The ship was just supposed to be an obstacle for Kirk and company
to narrowly escape from.


----------



## Griffworks (Jun 24, 2002)

Initial fan reaction was pretty negative, as I recall. Several friends of mine made comments like "butt ugly" and worse things I can't repeat here. 

Me, I was sorta on the fence, but it didn't take long for me to fall in love w/the _Excelsior_ after a few extra viewings of the movie. Especially once there were one or two stills from the movie that started showing up in magazines.


----------



## WarpCore Breach (Apr 27, 2005)

Jeff's right. I also heard that a lot of fans originally hated the Excelsior. I didn't hate it and I recall being mesmerized by it when it got it's first big scene on the movie screen.

I did know some people who at first disliked the Excelsior.. but I've always really liked it and was thrilled when Lunar Models came out with their big kit.


----------



## irishtrek (Sep 17, 2005)

Starseeker, if you go to the thread started bridger, stbilder.de ,and click on the link for the movies and then click on ST VI there is a very good image of the port side of the Excelsior, in fact there are a couple of images that would be helpful in determening the placment of the windows for the port side.
And since I printed out you drawings a while back I decided to compared the drawings to the images and the window placments do not match up 100%, a few match up though.


----------



## charonjr (Mar 27, 2000)

*Excelsior 3D*

here's a rendering of a model I developed in Lightwave 7 years ago and am now thinking of working on again to guide me in making a 1/350 kit.....someday.


----------



## Mr. Canoehead (Jun 12, 2006)

Hey does this thread offer hope that umm, dare I say... That it is possible... that we may acually have an acurate fabrication of the Excelsior?
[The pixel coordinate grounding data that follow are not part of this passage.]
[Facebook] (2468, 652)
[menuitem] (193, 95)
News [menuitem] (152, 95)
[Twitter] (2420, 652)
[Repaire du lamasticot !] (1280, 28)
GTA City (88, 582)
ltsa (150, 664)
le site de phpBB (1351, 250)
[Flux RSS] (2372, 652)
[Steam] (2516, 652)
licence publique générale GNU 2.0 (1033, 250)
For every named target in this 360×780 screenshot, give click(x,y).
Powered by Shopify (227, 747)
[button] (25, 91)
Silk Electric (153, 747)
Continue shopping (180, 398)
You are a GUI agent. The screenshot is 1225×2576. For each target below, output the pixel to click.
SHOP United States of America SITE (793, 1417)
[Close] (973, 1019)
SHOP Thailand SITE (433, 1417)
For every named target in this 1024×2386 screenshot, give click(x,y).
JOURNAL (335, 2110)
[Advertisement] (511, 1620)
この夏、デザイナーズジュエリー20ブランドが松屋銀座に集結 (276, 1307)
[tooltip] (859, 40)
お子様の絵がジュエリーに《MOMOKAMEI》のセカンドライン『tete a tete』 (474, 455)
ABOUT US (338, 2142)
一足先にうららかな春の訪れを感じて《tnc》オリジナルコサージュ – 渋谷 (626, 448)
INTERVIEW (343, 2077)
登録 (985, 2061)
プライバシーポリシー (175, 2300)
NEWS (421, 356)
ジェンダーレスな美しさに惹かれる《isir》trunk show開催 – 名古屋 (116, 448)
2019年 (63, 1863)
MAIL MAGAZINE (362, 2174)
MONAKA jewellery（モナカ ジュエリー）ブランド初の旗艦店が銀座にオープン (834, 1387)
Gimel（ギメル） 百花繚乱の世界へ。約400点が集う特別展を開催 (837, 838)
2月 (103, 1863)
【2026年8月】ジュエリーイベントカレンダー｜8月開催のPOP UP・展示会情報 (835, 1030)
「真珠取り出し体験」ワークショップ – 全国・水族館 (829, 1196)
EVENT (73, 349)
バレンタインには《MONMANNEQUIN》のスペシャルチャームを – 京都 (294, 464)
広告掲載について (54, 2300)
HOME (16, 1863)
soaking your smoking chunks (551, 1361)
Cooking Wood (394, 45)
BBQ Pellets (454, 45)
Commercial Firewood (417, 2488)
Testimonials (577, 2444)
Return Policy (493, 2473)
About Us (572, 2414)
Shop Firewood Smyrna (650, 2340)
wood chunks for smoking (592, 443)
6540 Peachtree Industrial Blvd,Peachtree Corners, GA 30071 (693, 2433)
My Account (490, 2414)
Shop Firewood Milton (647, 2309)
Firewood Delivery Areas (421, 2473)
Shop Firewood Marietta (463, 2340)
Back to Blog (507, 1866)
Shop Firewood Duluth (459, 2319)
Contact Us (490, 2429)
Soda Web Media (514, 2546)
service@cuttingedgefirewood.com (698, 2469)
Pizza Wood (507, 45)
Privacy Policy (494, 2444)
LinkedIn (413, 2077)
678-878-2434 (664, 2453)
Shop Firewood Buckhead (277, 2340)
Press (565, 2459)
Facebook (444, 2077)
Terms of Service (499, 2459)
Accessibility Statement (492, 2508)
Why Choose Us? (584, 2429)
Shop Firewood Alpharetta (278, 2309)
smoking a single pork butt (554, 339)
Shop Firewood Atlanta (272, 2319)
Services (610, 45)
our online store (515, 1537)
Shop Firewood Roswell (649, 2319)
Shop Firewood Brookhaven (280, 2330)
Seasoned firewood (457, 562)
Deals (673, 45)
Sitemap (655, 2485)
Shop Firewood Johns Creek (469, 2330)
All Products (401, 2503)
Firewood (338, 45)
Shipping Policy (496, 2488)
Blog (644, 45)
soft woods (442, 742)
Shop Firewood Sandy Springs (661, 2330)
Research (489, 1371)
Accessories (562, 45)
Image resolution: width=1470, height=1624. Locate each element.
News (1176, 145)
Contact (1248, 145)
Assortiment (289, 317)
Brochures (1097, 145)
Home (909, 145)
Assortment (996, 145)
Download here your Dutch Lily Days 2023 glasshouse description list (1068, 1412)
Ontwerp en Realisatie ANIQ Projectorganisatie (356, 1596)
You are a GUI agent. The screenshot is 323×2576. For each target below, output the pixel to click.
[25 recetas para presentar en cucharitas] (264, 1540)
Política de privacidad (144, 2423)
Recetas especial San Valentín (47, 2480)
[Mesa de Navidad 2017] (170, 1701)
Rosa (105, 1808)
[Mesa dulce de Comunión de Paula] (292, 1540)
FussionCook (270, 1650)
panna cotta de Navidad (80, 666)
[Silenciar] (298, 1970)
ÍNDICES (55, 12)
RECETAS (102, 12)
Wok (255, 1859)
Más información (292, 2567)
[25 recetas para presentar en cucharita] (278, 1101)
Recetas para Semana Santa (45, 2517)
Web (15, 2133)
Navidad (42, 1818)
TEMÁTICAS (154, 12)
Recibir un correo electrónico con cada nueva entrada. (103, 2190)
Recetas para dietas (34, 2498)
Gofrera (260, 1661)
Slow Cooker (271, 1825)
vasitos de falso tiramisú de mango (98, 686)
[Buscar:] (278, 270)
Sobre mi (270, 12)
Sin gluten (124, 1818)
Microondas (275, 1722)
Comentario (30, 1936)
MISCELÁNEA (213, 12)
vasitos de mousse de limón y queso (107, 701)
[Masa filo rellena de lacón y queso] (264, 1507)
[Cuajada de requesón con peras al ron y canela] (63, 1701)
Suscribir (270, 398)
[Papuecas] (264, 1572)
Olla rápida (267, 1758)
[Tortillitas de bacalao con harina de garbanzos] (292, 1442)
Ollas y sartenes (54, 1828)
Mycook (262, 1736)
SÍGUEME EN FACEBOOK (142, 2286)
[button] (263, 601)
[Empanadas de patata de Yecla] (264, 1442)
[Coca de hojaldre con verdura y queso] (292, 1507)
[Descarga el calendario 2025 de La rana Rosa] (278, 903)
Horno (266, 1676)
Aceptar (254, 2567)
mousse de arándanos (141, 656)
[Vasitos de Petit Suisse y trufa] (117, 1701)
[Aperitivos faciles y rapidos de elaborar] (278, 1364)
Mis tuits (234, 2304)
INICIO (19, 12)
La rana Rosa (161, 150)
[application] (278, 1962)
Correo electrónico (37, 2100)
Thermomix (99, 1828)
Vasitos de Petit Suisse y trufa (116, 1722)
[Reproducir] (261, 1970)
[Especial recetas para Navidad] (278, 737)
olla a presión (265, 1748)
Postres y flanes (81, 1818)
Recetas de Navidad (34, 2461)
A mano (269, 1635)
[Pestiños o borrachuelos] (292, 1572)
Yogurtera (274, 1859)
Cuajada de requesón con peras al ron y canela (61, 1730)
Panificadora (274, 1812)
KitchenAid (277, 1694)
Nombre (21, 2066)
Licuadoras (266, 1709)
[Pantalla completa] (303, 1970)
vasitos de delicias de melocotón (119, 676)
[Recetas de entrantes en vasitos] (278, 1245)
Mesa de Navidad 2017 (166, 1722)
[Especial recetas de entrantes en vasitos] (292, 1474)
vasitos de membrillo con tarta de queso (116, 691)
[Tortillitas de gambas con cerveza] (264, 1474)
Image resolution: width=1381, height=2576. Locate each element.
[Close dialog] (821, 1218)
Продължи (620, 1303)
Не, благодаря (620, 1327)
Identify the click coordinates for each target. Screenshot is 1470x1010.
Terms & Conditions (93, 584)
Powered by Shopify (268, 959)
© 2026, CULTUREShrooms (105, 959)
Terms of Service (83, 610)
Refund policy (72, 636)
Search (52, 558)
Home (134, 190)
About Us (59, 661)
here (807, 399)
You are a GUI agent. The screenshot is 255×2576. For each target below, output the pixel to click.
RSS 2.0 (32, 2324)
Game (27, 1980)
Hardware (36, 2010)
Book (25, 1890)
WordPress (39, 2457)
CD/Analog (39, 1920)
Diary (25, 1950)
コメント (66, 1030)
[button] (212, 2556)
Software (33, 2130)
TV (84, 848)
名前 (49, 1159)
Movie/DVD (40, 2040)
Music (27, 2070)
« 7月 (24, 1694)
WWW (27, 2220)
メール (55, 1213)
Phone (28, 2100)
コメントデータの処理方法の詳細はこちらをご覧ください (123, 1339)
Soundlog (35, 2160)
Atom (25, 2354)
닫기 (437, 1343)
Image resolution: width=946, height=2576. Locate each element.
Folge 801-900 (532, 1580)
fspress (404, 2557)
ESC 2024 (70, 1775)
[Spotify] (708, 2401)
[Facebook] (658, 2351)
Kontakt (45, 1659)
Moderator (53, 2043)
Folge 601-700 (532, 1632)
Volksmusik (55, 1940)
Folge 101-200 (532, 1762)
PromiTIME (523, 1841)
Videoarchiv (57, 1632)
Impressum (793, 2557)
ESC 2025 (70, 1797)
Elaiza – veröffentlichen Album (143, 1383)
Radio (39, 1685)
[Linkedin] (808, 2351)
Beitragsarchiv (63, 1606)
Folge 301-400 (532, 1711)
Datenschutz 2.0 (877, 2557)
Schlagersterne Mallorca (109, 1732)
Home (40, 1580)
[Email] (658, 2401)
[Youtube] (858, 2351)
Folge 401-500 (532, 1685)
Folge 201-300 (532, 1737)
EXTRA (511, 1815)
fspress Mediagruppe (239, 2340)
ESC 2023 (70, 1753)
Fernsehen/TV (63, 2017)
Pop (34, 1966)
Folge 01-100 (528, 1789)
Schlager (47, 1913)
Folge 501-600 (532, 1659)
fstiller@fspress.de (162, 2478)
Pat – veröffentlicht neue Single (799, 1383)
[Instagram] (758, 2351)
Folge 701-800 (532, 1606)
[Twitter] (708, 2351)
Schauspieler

"Dare to Dream Arnold, Dare to Dream...."


----------



## charonjr (Mar 27, 2000)

If I have anything to do with it, yes. I just have to got off of my duff and get to work on it. Right now, I'm creating a work space for fabricating a basic plank on frame approach, using slices of my 3D work to guide me, and all other refs I can get my hands on. I think these plans on this thread may be very useful, but I am relying heavily on photos for the 3D model. I have to research Starseekers plans, compare them with a set of my own and work on this.

I was planning a 54" length, based on 1531' figure, but Starseeker has an interesting point. I'll have to think about it.

What I'm going to need is an engineer's advice. Even using a plank on frame mode with sheet plastic, the torque of the saucer section is going to be pretty hard to anchor down to the engineering hull and make it all hold together right.

But once I have these issues solved (I on my own here), including dead-on accuracy to the ILM hero, I plan on starting up a garage business to sell the Excelsior/1701B in the 1/350 scale.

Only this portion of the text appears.